FIG. 4 is an isolated, end elevational view of an external member of the frame member of FIG. 3, the end opposite being a mirror image, in accordance with the preferred embodiment of the present invention.

FIG. 5 is an isolated, top plan view of the external member of FIG. 4.

FIG. 6 is an isolated, side elevational view of the external member of FIG. 4, the side opposite being a mirror image.

FIG. 7 is an isolated, bottom view of the external member of FIG. 4.

FIG. 8 is an isolated, end elevational view of an internal member of the frame member of FIG. 3, the end opposite being a mirror image, in accordance with a first preferred embodiment of the present invention.

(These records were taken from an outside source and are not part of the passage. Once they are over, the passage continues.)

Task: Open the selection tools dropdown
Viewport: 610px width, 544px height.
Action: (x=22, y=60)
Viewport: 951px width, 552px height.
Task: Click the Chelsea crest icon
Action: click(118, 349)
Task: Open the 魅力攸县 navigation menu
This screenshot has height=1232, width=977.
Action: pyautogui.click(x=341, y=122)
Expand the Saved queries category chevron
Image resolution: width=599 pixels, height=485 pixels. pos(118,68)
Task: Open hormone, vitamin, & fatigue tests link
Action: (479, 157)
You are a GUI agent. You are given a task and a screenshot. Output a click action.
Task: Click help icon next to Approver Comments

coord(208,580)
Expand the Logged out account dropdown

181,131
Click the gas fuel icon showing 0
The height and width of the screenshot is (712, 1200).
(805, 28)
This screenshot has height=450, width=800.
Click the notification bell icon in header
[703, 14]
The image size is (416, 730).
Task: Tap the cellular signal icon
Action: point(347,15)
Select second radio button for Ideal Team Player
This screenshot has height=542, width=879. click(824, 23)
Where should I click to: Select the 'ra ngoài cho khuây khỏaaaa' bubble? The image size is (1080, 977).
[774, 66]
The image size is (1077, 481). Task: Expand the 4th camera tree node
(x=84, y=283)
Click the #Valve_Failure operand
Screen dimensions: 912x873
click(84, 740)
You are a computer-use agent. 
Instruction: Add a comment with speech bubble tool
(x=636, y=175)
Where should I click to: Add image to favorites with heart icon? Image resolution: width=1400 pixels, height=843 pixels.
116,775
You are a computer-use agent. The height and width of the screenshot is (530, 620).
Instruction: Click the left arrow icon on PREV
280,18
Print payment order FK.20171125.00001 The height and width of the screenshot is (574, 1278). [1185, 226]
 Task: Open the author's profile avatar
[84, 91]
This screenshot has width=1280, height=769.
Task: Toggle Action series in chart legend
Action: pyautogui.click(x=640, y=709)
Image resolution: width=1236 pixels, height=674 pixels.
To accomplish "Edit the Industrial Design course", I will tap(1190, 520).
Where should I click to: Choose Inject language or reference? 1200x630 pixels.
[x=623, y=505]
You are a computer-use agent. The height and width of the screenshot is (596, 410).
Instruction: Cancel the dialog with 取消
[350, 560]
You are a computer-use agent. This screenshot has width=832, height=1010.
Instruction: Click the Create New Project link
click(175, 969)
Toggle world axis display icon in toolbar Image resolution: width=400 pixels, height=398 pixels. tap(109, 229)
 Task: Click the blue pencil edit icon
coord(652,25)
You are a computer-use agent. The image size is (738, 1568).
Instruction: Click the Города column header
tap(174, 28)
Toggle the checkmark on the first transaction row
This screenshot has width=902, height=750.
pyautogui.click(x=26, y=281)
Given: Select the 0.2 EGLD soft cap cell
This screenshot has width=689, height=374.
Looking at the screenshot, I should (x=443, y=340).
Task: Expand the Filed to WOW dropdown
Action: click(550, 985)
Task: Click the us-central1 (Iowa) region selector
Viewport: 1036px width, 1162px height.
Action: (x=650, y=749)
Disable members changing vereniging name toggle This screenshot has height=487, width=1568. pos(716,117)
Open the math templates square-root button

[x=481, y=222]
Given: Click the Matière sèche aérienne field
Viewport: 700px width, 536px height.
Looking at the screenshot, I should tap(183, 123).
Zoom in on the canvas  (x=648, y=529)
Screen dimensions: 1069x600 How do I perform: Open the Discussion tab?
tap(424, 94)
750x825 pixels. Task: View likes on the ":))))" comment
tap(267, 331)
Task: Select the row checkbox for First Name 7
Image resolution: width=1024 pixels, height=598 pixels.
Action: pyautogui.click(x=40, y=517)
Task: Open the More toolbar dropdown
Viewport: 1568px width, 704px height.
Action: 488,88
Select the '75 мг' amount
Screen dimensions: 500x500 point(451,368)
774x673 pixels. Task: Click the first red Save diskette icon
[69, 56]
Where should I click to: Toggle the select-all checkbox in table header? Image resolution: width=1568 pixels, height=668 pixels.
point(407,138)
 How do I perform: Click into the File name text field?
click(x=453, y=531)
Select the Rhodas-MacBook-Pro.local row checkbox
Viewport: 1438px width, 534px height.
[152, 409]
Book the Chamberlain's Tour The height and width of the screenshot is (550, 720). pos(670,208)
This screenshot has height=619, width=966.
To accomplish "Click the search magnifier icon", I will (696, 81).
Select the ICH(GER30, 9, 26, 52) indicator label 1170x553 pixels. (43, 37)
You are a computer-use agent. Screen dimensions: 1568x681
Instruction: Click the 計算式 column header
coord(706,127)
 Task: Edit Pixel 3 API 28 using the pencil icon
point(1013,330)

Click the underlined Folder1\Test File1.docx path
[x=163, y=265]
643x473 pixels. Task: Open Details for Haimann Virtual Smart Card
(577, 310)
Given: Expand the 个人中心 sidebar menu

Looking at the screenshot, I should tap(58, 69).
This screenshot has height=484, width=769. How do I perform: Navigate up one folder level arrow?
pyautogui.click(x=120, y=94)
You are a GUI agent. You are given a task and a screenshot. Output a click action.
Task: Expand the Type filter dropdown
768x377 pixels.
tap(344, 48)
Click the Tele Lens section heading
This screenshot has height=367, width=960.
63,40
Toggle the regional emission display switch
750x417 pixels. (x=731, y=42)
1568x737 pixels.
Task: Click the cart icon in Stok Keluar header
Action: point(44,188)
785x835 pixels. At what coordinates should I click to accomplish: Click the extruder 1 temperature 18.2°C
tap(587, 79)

FIG. 9 is an isolated, top plan view of the internal member of FIG. 8.

FIG. 10 is an isolated, side elevational view of the internal member of FIG. 8, the side opposite being a mirror image.

FIG. 11 is an isolated, bottom plan view of the internal member of FIG. 8.

FIG. 12 is an isolated, end elevational view of a segment of a strip member depicted in FIG. 3, send opposite being a mirror image, in accordance with the preferred embodiment of the present invention.

FIG. 13 is an isolated, top plan view of the strip member of FIG. 12.

FIG. 14 is an isolated, side elevational view of the strip member of FIG. 12, the side opposite being, mirror image.

FIG. 15 is an isolated, bottom plan view of the strip member of FIG. 12.

FIG. 16 is an end elevational view of a structural frame member, in accordance with a second preferred embodiment of the present invention.

FIG. 17 is a side, partial cross-sectional, cut-away view of a portion of an internal member engaging a staple, in accordance with an alternate embodiment of the present invention.

FIG. 18 is a schematic representation of an integrated process associated with the formation of the structural member of FIG. 16.

FIGS. 19-1-19-4 are isolated end views of selected bending stations along the cold rolling system assembly in accordance with one preferred embodiment for forming of a composite frame member in accordance with the present invention, with the product components of the composite frame member depicted in cross-section.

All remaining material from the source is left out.